Social context is critical
Another key insight in Alchemy is the importance of social context. Sutherland explains that the context in which someone experiences something is the key to how they perceive it. According to Sutherland, “our very perception of the world is affected by context, which is why the rational attempt to contrive universal, context-free laws for human behavior may be largely doomed.”

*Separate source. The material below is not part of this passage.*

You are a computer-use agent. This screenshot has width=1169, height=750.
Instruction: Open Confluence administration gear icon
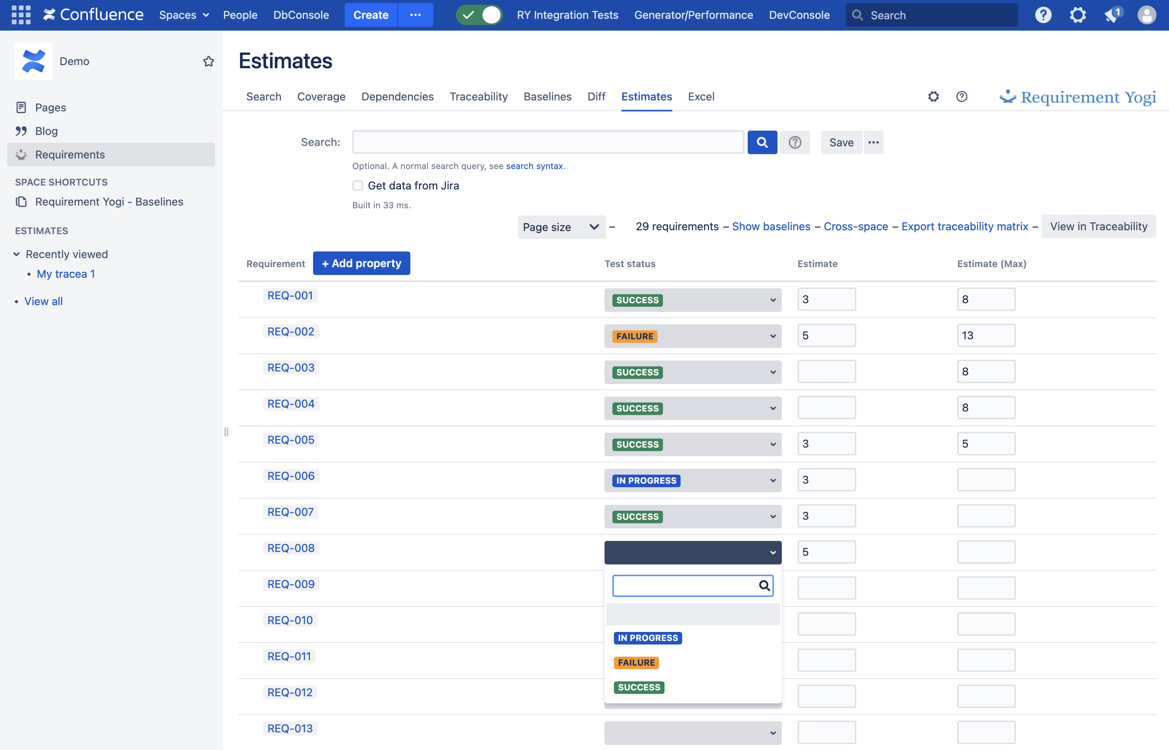tap(1077, 15)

There are many examples of where context determines how something is perceived. A hospital might have brilliant doctors, but if the reception area has old magazines we are likely to complain. If you go to a restaurant, your perception will be driven less by the food, the real value lies in social connection, and status. If you see a movie star at the table across from you and a line of Bentleys outside, you will probably end up telling your friends about an incredible dining experience. Sutherland points out, “we make far more positive comments about a dish’s appeal and taste when it is garlanded with an evocative description: ‘A label directs a person’s attention towards a feature in a dish, and hence helps bring out certain flavors and textures.’ Never forget this: the nature of our attention affects the nature of our experience.”
Less is more
I have written before how making a product simpler and less functional is one of the key ways you can build a superior product – from Uber to Monzo
to hypercasual games– and Sutherland reinforces this hypothesis. With new products or games, you can always add, but while this makes the new offering more versatile, it also reduces the clarity of its affordance, making it less pleasurable to use and quite possibly more difficult to justify buying. Sutherland explains, “the jack-of-all-trades-heuristic, whereby we naturally assume that something that only does one thing is better than something that claims to do many things.”

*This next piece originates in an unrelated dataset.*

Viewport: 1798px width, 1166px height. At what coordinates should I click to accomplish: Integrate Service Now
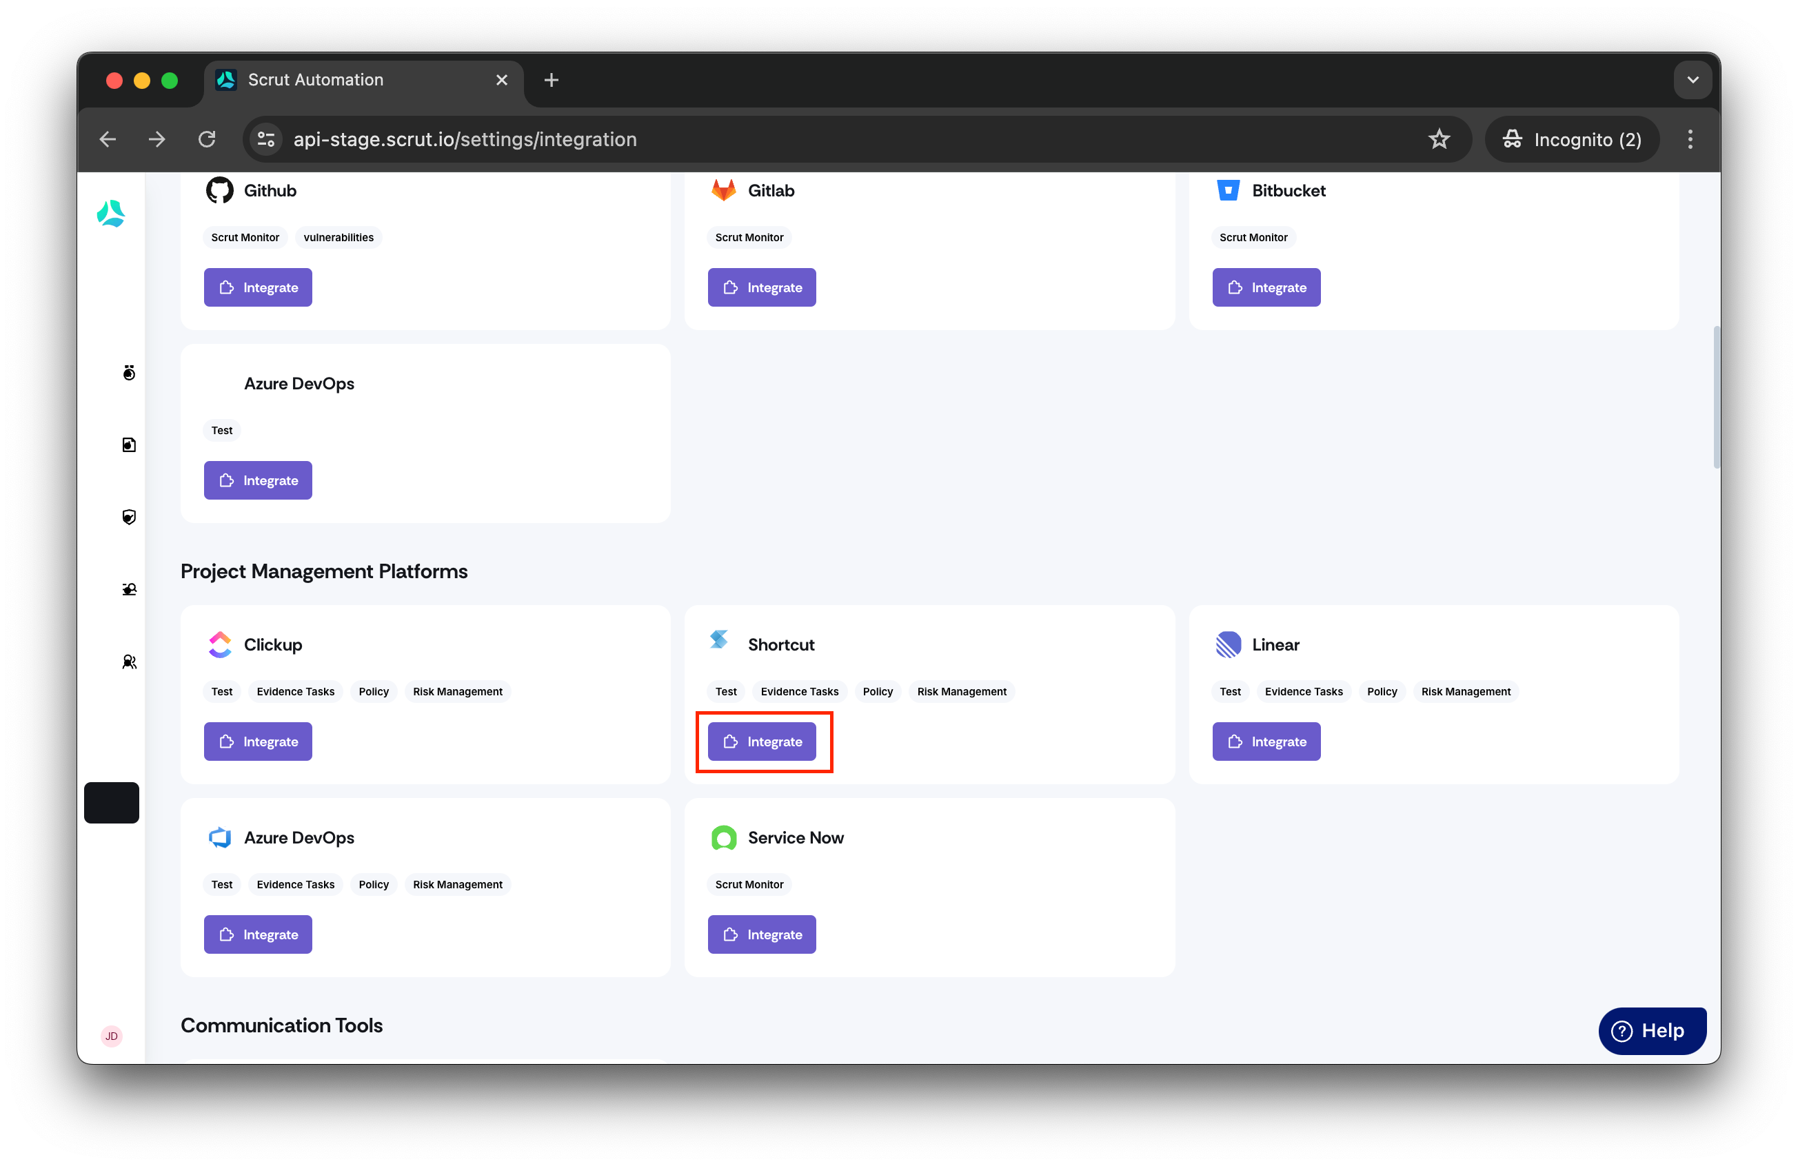(762, 935)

Sutherland pointed to the success of the Sony Walkman. Sony, by removing the recording function from Walkmans, created a product that had less functionality, but a far greater potential to a change behavior. By reducing the possible applications of the device to a single use, it clarified how people could use the device. As Sutherland says, “it is surprisingly common for significant innovations to emerge from the removal of features rather than the addition.”
How to make it work
Given that logic or date or research cannot predict much behavior, you need to find an alternative to benefit from Sutherland’s findings. It comes down to testing different approaches and trying creative ideas. Sutherland suggests, “the only way you can discover what people really want (their ‘revealed preferences’, in economic parlance) is through seeing what they actually pay for under a variety of different conditions, in a variety of contexts. This requires trial and error–which requires competitive markets and marketing.”
In addition to testing, think creatively. Sutherland suggests we spend “20 per cent of conversational time … for the consideration of alternative explanations, acknowledging the possibility that the real ‘why’ differs from the official ‘why’, and that our evolved rationality is very different from the economic idea of rationality. If we could resist the urge to be logical just some of the time, and devote that time instead to the pursuit of alchemy, what might we discover? Quite a lot of lead, I suspect. But a surprising amount of gold.”
- People often do not action logically so you should not base decisions on expecting your customers to act logically
- The key is someone’s perception, not the reality. While in math 2+2 = 4, in psychology it could equal 5 (or 6 or 3), so we need to anticipate how the context will drive the perception.
- The best way to create innovative solutions is by testing different options and thinking creatively.